Only the lines below from the one containing "You are a computer-use" to the one containing "Instruction: Open the" should be repeated, both included and unchanged.

> Dataset content:
═══
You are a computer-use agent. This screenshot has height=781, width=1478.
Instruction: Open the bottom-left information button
═══
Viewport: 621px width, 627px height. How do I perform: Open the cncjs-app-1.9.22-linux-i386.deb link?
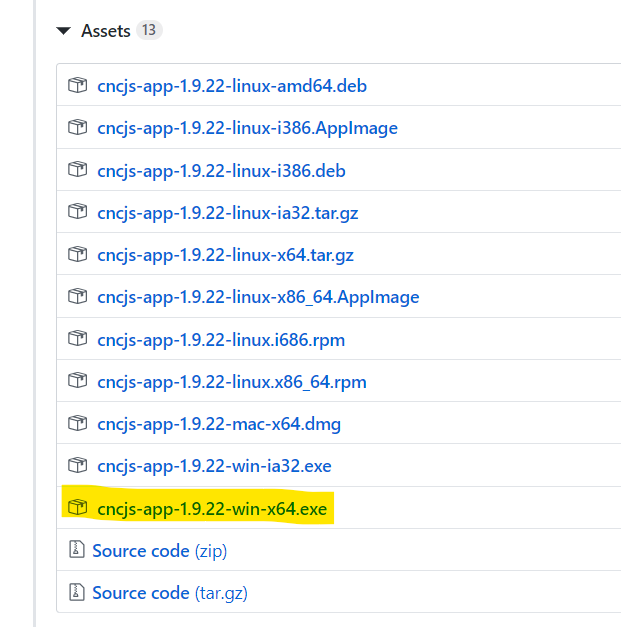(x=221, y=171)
═══
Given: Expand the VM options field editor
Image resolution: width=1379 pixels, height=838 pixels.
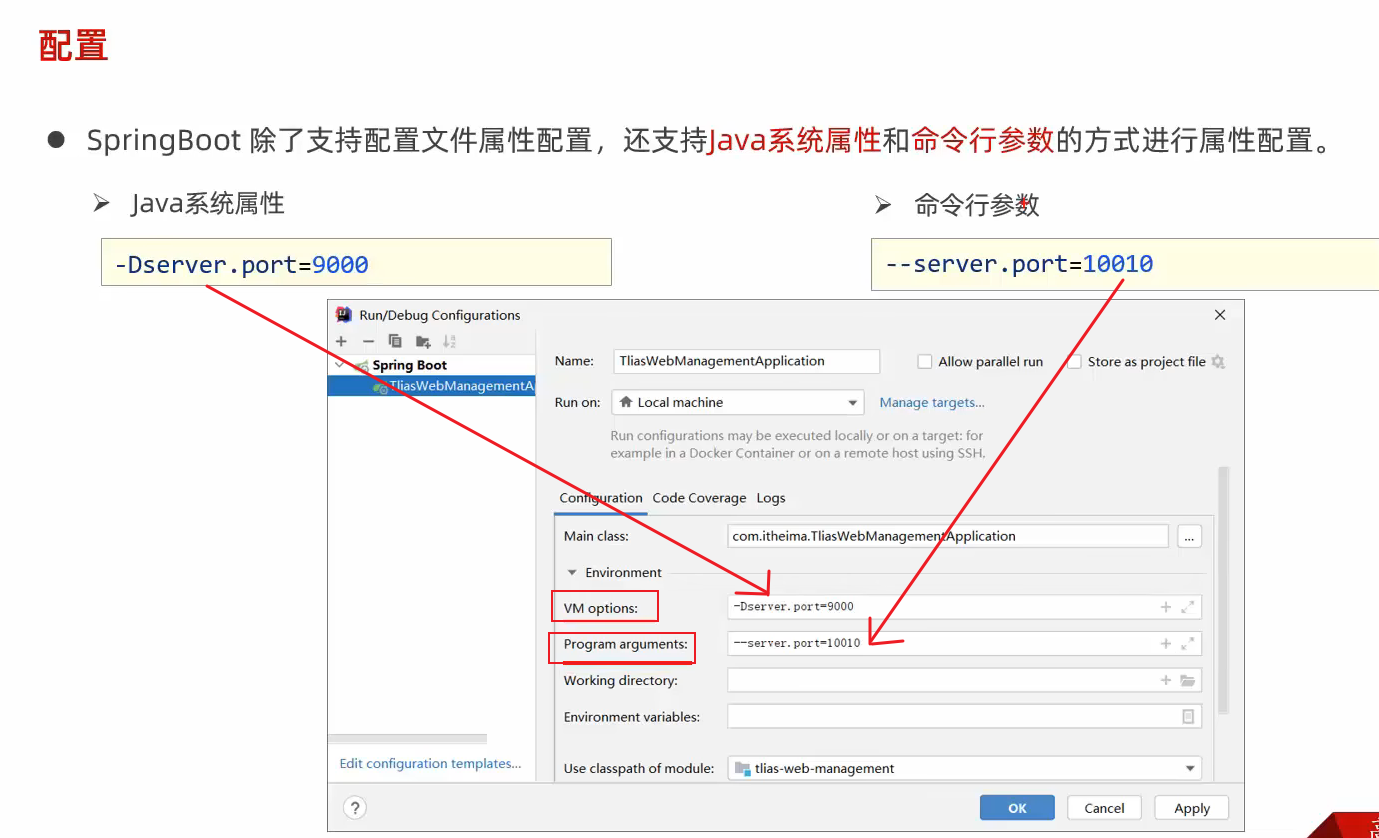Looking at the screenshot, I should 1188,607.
═══
> Result of this task:
You are a computer-use agent. This screenshot has height=781, width=1478.
Instruction: Open the bottom-left information button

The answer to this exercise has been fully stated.